[[ Task data, beginning ]]

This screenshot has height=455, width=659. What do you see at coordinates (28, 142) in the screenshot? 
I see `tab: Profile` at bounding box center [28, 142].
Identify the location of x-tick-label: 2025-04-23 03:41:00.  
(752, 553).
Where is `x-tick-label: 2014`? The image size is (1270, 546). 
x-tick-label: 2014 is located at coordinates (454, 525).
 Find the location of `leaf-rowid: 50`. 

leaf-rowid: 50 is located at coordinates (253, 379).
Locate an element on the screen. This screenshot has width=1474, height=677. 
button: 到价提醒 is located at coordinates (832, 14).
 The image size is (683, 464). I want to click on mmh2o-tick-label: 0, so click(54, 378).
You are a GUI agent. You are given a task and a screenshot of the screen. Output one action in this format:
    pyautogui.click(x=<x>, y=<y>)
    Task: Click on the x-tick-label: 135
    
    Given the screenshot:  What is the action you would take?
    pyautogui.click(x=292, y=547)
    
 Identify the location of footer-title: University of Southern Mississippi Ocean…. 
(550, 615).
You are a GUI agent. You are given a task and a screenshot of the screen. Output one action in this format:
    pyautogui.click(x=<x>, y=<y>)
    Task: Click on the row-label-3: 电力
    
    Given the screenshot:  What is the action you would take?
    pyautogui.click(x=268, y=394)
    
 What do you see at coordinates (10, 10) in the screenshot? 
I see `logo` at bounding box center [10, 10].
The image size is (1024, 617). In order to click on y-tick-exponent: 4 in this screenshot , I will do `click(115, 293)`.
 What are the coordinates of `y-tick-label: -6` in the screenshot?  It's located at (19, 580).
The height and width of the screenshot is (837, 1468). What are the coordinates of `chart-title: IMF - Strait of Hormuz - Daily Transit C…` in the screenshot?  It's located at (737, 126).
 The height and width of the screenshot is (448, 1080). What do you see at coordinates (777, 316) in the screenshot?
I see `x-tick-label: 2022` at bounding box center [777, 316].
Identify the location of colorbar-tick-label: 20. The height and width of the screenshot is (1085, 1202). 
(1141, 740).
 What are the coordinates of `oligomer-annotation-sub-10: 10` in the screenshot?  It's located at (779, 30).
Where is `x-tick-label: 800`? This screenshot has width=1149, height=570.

[[ Task data, end ]]

▶ _Work to be completed_:
Express every line from the start of the records through the last line that contains "leaf-rowid: 50 is", inclusive, as a JSON list of strings, one string per line and leaving out blank lines.

▶ _Solution for this task_:
[
  "This screenshot has height=455, width=659. What do you see at coordinates (28, 142) in the screenshot? ",
  "I see `tab: Profile` at bounding box center [28, 142].",
  "Identify the location of x-tick-label: 2025-04-23 03:41:00.  ",
  "(752, 553).",
  "Where is `x-tick-label: 2014`? The image size is (1270, 546). ",
  "x-tick-label: 2014 is located at coordinates (454, 525).",
  " Find the location of `leaf-rowid: 50`. ",
  "leaf-rowid: 50 is located at coordinates (253, 379)."
]